The trebuchet is of special interest because the weapon has been traced back to being first used by Edward I during his siege of Stirling Castle.

While Tiger and I discussed about medieval siege weapons, I was given a quick education by Tiger of the differences between a trebuchet and a mangonel.  If your knowledge of medieval weaponry is like mine, i.e. that you think all catapulting machines work in the same way, you will benefit (as I have) from watching the two clips below:

1) Trebuchet

2) Mangonel

We learn much about the trebuchet from the following clip:

Why do we want to know so much about the trebuchet?  The main reason is that Tiger is passionate about everything that has to do with warfares and weaponry, historical and otherwise.  After hours of listening and watching experts talk about this medieval war machine, we decided it was time to build one ourselves.

It took us a few days to put the trebuchet together...

and when it was fully assembled, all of us thought it looked beautiful!

Naturally, we had to test whether it to see how good it is.

Unfortunately, our first few attempts at launching the trebuchet didn't go too smoothly.

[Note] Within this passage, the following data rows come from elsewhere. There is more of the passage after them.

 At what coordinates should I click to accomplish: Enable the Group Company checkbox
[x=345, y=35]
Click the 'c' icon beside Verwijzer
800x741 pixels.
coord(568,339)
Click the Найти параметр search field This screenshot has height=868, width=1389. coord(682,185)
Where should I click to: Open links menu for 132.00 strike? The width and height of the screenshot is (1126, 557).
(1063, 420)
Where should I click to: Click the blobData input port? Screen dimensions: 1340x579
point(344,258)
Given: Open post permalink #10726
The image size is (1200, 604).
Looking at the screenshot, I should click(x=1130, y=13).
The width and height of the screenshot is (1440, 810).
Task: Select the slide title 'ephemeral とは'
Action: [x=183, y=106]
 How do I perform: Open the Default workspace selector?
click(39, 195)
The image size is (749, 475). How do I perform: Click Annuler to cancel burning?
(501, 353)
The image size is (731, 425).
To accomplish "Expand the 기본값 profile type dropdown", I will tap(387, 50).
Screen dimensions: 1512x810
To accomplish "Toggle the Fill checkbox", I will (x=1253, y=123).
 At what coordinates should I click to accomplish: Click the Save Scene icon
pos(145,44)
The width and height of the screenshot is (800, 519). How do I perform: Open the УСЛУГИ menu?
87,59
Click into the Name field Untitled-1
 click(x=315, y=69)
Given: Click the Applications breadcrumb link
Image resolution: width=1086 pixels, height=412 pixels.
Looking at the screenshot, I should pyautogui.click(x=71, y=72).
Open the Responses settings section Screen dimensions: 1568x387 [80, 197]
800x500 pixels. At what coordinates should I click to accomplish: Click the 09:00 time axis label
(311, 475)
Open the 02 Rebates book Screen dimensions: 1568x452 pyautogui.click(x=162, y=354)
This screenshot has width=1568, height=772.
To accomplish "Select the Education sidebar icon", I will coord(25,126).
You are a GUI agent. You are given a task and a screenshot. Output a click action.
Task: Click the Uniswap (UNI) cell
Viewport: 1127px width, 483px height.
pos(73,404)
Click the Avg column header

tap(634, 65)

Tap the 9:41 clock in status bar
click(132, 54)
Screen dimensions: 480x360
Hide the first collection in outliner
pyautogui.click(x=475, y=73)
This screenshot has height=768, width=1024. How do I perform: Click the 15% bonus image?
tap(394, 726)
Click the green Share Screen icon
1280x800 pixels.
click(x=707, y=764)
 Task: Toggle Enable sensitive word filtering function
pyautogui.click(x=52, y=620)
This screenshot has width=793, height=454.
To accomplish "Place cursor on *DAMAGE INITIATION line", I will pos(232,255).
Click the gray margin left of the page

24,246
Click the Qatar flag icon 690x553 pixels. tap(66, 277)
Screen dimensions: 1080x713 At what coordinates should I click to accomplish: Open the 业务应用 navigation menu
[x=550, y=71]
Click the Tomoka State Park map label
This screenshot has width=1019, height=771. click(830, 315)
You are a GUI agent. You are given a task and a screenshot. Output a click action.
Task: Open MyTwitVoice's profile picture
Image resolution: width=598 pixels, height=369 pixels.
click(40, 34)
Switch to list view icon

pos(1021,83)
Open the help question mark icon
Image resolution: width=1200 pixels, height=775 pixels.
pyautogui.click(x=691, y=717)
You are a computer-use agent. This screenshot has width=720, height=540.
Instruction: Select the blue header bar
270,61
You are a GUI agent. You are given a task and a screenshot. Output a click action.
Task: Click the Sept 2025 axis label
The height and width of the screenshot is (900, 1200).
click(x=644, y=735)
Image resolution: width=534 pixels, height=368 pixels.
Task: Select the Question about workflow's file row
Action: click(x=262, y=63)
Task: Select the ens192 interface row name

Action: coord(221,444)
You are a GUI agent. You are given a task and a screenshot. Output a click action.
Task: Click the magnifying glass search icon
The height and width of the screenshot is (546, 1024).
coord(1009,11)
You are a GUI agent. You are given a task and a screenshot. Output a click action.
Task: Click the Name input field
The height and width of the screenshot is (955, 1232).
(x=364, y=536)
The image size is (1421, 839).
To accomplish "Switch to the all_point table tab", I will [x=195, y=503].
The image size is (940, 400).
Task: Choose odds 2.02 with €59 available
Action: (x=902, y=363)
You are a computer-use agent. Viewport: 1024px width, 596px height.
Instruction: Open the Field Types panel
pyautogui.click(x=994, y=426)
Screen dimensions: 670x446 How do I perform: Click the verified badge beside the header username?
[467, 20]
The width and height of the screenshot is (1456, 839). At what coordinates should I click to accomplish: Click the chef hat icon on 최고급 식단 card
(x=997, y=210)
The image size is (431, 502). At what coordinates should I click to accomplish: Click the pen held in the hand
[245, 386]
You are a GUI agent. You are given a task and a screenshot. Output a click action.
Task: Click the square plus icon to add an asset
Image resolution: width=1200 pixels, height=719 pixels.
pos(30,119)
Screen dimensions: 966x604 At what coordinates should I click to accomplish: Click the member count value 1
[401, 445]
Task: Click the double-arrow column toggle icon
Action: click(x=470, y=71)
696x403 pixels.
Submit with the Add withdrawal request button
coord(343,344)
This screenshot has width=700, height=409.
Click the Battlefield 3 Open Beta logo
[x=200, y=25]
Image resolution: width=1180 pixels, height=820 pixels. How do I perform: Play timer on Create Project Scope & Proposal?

The projectile either didn't go in an arc path, or was trapped in the launch net, or was launched backwards (gasp!).  It was slightly frustrating to have to work out what went wrong.  Not wanting to give up now, after we had spent so much time putting the model together, we pressed on with more tweaking, taking into consideration the following factors that might affect the success of our launch:
  • tension of string
  • length of string
  • weight of projectile
  • size of projectile
  • weight of counter-weight load
It's very exciting when it finally worked!


Tiger spent the rest of the day trying to break the record for the longest distance the projectile would go.  So far, his record is at 17 feet.

When we heard that Warwick Castle has the world's largest working trebuchet, we had to go and see it at work!

Check out the size of these real, medieval trebuchet balls made of solid stone!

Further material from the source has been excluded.